GIVEN REQUEST. Edit the records starting at the line that contains "The height and width of the screenshot is (247, 578)." and ending at the line that contains "[x=44, y=276]": write those lines out again with "Task" changed to "Instruction" and everything else left the same.

┌─ RAW RECORDS

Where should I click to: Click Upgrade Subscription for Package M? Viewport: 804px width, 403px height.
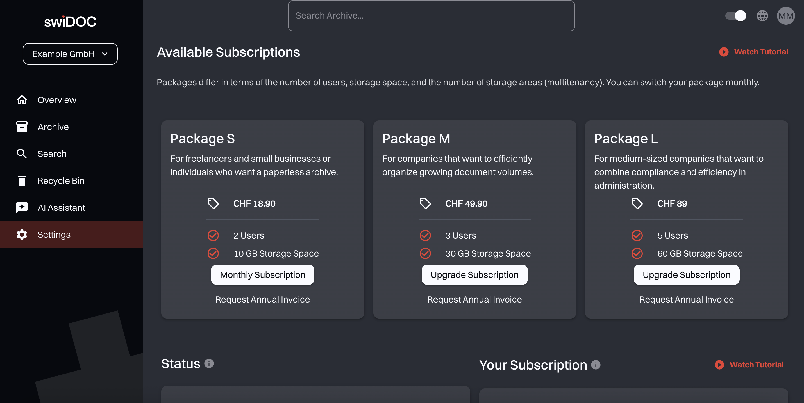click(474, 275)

└─
┌─ RAW RECORDS

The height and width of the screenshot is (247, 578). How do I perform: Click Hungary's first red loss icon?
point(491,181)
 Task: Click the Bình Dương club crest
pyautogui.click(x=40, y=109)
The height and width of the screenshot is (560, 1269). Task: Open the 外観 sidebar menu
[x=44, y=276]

└─

REPLY TO THE EXERCISE.
The height and width of the screenshot is (247, 578). How do I perform: Click Hungary's first red loss icon?
point(491,181)
 Instruction: Click the Bình Dương club crest
pyautogui.click(x=40, y=109)
The height and width of the screenshot is (560, 1269). Instruction: Open the 外観 sidebar menu
[x=44, y=276]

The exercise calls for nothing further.